Mongolia graphite mine may help China fill gap from lower imports
Mining News Pro - Market analyst Roskill predicts that a new ‘ultra-large’ flake graphite mine being built in Inner Mongolia is likely to fill in the gap that has been left in the Chinese market by slower production in Mozambique.

In a new report, Roskill says the mine is located near the city of Bayannur. The project’s capacity is said to be 100ktpy for graphite, lithium-ion battery anode material, and graphene products.

“While little details of the project are yet known outside of China, a nearby mine in the region is claimed to have a graphite reserve of around 17.8Mt. Construction had begun as of the end of May with a total investment of ¥4.5Bn ($630 million),” the report reads.

According to the analyst, even though China has been the largest producer, exporter and consumer of flake graphite for decades, it has begun importing increasingly large amounts, mainly from Africa. Total Chinese imports of flake graphite rose from 20kt in 2017 to 63kt in 2018 and 197t in 2019.

The problem is that most of the new material was sourced from Syrah Resource’s Balama project in Mozambique, which started scaling back production in late 2019.

“Chinese imports from Mozambique fell from 15kt in September 2019 to just 0.7kt in both January and February 2020,” Roskill reports.

“This new mine will go some way to fill the gap left by Syrah Resource’s original design plan; however, even more capacity is likely to be needed by 2030 and the longer term. A recent report by the World Bank Group, for example, predicts that almost a 500% rise in graphite supply would be needed by 2050 in the shift to a ‘low-carbon future.’”

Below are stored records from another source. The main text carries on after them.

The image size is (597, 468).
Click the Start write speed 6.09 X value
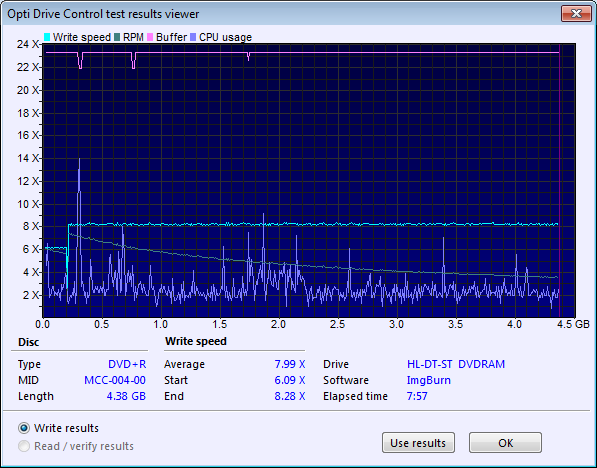coord(290,380)
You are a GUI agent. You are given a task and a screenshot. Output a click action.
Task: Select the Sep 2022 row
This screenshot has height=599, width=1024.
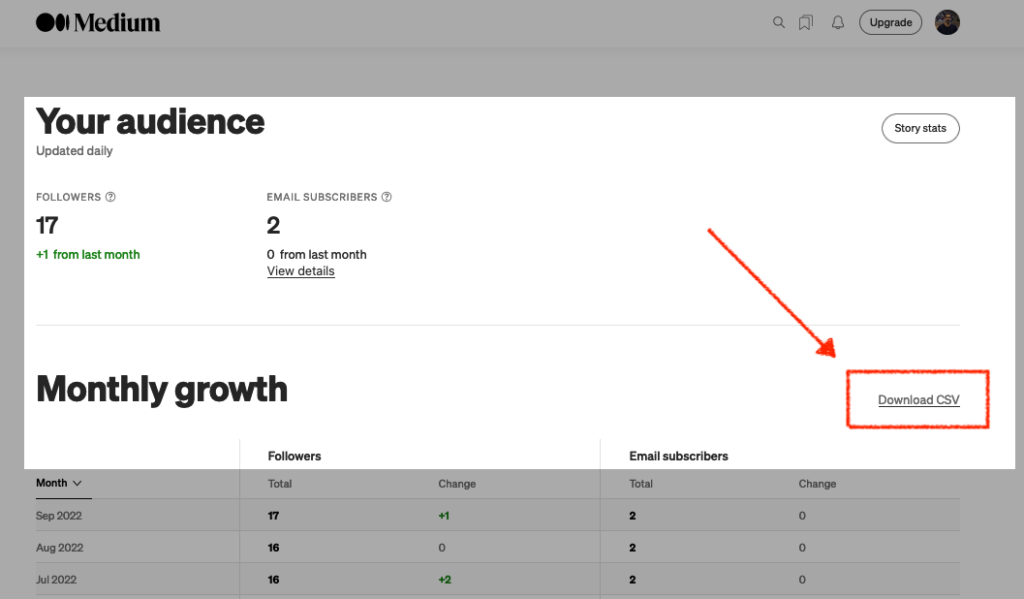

Without counting the new mine, Inner Mongolia contributes an estimated 8-9% to China’s annual flake graphite production, mainly from the Xinghe area and mostly large flakes.

However, Roskill’s analysis highlights the fact that large-flake graphite is considered unsuitable for use in lithium-ion battery anodes because of its expense, with manufacturers preferring small and medium flake sizes.

The type of graphite that the new, unnamed mine will produce is commonly used in expanded graphite applications, with small amounts used in commercial graphene.